* _What you are asked to do_
The required output is a number: how many lines of the data below include the string "agent".

========

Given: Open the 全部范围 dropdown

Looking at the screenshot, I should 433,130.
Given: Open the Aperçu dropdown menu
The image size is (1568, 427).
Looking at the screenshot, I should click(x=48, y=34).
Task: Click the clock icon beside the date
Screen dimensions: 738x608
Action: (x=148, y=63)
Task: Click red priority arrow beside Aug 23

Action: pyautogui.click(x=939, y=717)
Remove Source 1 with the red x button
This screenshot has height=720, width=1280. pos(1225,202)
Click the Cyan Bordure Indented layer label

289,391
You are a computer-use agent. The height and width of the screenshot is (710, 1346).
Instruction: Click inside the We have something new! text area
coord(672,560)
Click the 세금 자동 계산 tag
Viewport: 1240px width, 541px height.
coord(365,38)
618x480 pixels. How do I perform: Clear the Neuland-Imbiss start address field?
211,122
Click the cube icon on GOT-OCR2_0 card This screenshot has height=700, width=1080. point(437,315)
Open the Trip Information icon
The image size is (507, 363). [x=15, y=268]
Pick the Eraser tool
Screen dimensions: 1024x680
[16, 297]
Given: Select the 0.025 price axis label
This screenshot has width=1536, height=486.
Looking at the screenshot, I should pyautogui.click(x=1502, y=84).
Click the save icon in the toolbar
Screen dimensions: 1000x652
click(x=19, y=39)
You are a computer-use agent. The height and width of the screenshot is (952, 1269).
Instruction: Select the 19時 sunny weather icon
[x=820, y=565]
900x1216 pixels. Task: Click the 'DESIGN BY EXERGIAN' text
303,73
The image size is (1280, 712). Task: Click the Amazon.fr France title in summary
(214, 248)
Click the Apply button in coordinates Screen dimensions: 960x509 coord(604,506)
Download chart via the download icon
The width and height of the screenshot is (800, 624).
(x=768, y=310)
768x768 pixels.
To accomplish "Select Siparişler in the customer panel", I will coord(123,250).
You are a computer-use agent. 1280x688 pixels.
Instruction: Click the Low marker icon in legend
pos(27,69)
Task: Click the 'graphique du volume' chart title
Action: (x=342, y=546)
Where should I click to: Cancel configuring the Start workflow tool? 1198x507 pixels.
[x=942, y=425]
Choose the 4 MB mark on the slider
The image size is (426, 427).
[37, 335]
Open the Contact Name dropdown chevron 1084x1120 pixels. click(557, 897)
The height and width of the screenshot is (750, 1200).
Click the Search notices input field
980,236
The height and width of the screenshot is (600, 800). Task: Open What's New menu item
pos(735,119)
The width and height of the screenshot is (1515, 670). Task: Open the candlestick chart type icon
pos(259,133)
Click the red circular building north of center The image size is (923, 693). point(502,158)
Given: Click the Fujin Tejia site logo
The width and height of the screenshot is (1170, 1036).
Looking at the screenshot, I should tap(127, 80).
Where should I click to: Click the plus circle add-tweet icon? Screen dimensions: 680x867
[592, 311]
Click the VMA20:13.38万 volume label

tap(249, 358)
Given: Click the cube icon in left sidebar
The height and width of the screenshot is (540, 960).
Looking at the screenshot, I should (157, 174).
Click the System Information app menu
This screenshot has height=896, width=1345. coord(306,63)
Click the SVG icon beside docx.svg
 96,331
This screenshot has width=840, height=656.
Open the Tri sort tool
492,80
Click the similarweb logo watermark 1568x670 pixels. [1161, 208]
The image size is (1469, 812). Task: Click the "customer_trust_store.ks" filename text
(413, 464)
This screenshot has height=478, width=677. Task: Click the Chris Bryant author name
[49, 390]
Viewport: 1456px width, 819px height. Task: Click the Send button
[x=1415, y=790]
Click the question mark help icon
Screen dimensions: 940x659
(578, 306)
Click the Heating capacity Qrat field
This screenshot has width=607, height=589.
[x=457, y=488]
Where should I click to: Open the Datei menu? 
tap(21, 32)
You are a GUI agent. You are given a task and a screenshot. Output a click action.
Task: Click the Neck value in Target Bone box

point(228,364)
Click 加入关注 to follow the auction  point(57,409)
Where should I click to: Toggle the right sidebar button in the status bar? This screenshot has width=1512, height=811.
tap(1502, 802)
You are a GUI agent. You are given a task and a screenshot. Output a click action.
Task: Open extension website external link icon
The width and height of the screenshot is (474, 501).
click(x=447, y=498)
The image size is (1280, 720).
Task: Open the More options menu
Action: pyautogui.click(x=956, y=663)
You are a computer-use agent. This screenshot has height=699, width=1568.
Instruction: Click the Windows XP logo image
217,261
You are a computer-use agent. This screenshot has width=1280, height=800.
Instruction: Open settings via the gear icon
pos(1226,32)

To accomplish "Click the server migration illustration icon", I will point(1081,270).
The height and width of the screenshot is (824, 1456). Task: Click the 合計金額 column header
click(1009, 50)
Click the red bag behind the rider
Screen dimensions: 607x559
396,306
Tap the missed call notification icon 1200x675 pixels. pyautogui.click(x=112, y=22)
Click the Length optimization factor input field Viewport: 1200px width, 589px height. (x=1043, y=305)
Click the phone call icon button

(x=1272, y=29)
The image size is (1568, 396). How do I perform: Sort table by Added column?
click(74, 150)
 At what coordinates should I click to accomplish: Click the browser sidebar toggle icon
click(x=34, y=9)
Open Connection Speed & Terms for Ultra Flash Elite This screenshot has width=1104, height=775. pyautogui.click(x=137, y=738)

========

* _Exercise output_
7